Most of those are extremely limited releases, of course, but still, that's an avalanche of titles considering it's just mid-April.
The real question is "how many of those nine titles are worth my time and energy to track down?" And hopefully we can sort through them quickly as you guys are rolling out to the theaters to see some of them.
The biggest title of the week is probably "State Of Play," the latest feature from Kevin Macdonald, the director behind "The Last King Of Scotland," which won Forrest Whitaker his Oscar a few years ago. This was adapted from the acclaimed BBC miniseries that aired a few years back, and which not coincidentally just showed up on DVD this week. David Yates, who is busy with Harry Potter movies these days, was the director of the original, and Paul Abbott was the writer.
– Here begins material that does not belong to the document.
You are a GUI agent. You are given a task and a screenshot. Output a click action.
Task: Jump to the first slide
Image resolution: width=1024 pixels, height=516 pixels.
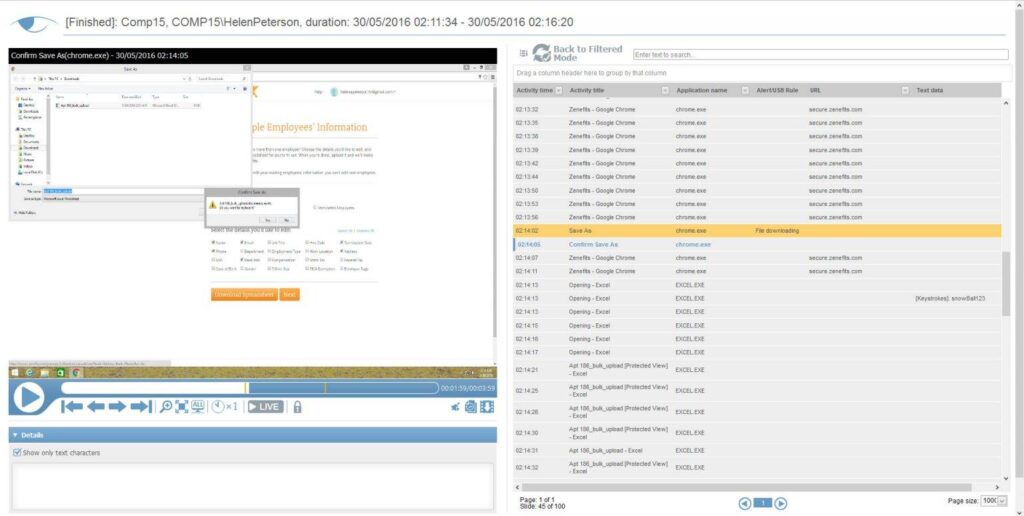click(71, 406)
For the feature film, though, they went for Matthew Carnahan and Tony Gilroy and Billy Ray, an all-star line-up of A-list script doctors, with Macdonald directing, and they were faced with the challenge of how to make six hours of drama play as a coherent and interesting film at two hours instead. Originally, Brad Pitt and Edward Norton were set to star as a reporter and his college roommate, now a politician caught up in a scandal that may be part of a larger story. I liked that casting because of how well they played together in "Fight Club," but at the last moment, it all sort of fell apart. Instead, Russell Crowe and Ben Affleck ended up in the parts. Did that casting pay off as well as Pitt and Norton might have?
[more after the jump]
Impossible to tell, but Crowe seems to be settling into the role of macho character actor instead of movie star, which I think fits him better. He's carrying extra weight these days, and I like what it does to his screen charisma. He's rumpled, more amiable, more likable. Affleck is perfectly cast as a politician cut from the Kennedy model, a square-jawed clear-eyed symbol that a party would love to be able to hang their platform on. The thing is, while I think each of them is well-suited to the roles they're playing. I don't buy that they were college roommates (What is there, a decade between them? If not, it still seems like it), and they don't really have any chemistry as old friends, either. It's not crippling to the picture, but it is a misstep, and there are some key moments that fall flat as a result.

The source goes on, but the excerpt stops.